The front door shuts behind Leon S. Kennedy with a quiet click.
It is late enough that the house should be silent, but Leon immediately notices something wrong. The kitchen light is on, and there is a faint metallic smell in the air that he recognizes far too quickly.
Blood.
His hand instinctively drops toward the holster at his side before he even finishes taking off his jacket.
“{{user}}?” he calls.
There is a pause before you answer from the kitchen.
“In here.”
Your voice sounds calm, but Leon has spent too many years reading people under stress to miss the strain underneath it.
He walks into the room and stops.
You are sitting on the counter with one leg bent slightly, a clean towel pressed against your side. The fabric is already darkening where blood has soaked through.
Leon stares at you for about half a second before the door behind him swings shut.
“You’re bleeding.”
You glance down at the towel like it is only mildly inconvenient.
“It’s not that bad.”
Leon lets out a slow breath that sounds dangerously close to frustration.
You are a professional assassin. You take contracts that most people would never even hear about, and you are very good at what you do. Normally that means you come home clean and composed, maybe a little tired but otherwise fine.
Seeing you injured is rare.
Seeing you injured and acting like it does not matter irritates him more than he wants to admit.
“Let me see it,” he says.
You hesitate.
That alone tells him everything he needs to know.
Leon steps closer and reaches for the towel before you can protest. His fingers move carefully as he lifts it just enough to inspect the wound.
The cut is deep, but not catastrophic.
A knife. Clean entry. Someone got closer than they should have.
His jaw tightens.
“Someone almost killed my wife tonight,” he says quietly.
You shrug one shoulder.
“They tried.”
Leon does not laugh.
He walks over to the cabinet where the first aid supplies are kept and begins pulling things out with the efficiency of someone who has patched up more injuries than he can count.

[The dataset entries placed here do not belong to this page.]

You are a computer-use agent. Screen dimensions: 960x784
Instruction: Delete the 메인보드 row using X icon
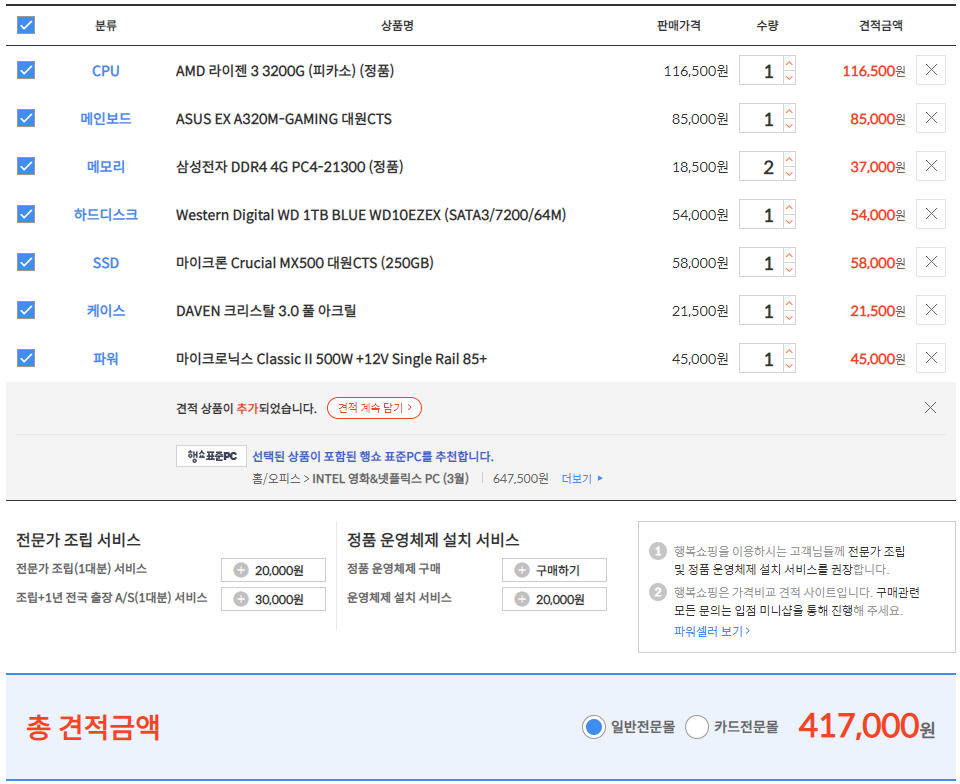tap(931, 119)
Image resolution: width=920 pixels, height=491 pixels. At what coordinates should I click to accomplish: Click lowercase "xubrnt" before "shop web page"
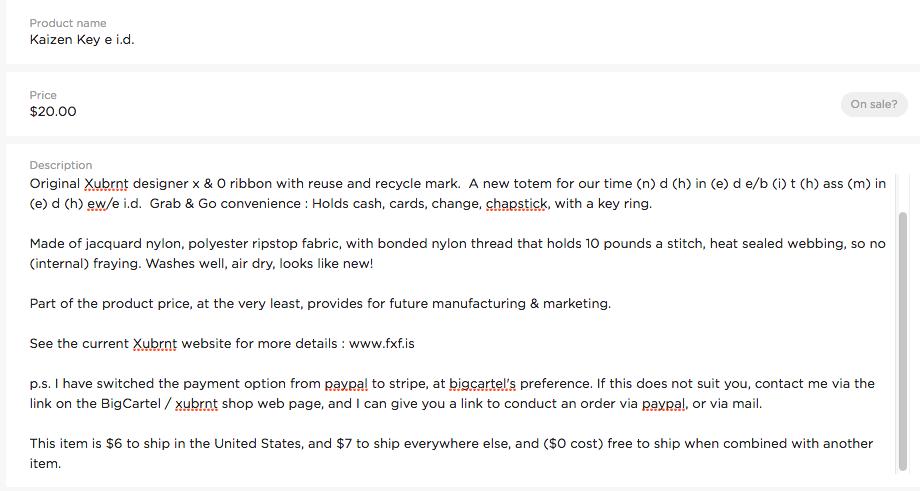tap(196, 404)
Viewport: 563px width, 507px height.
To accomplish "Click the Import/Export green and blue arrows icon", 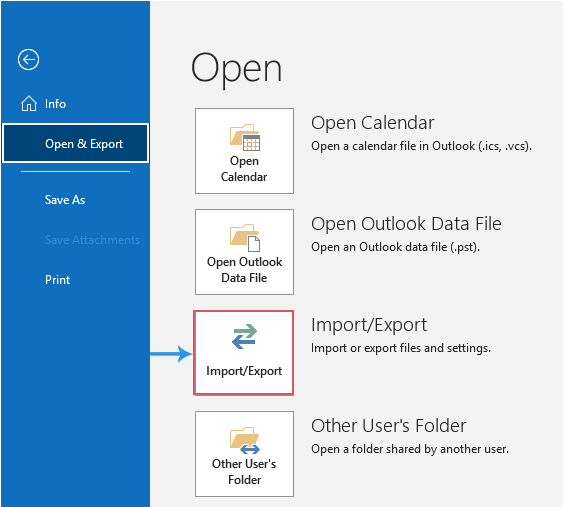I will [x=244, y=336].
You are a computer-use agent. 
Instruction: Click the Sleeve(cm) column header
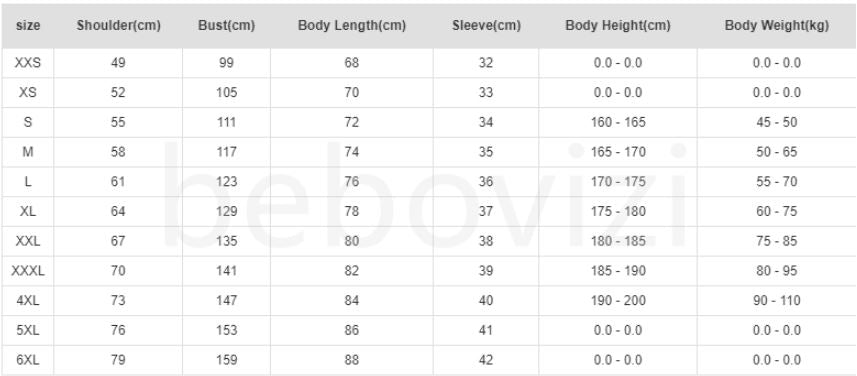click(x=486, y=26)
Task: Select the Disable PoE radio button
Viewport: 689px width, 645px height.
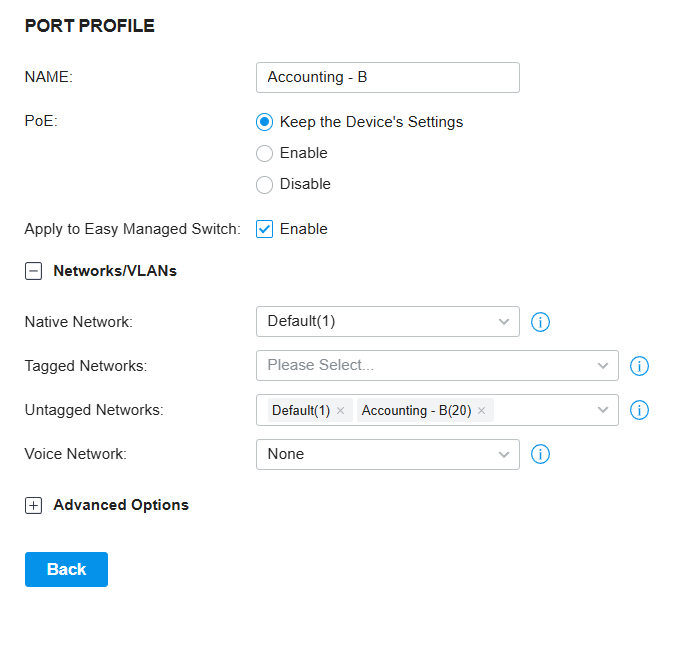Action: click(x=265, y=185)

When he comes back, he stands between your knees and starts cleaning the wound with practiced hands.
The antiseptic stings immediately.
You inhale sharply.
Leon glances up at you.
“Still not that bad?”
You roll your eyes slightly.
“Don’t start.”
“I’m not starting anything,” he says. “I’m finishing it.”
His tone is calm, but there is a protective edge underneath it that never quite disappears when you are hurt.
Leon finishes wrapping the bandage and presses his hand briefly against your side to make sure the bleeding has slowed.
Only then does he finally relax a little.
His hands move to your waist, steadying you as his eyes scan your face again.
“You could have called me,” he says.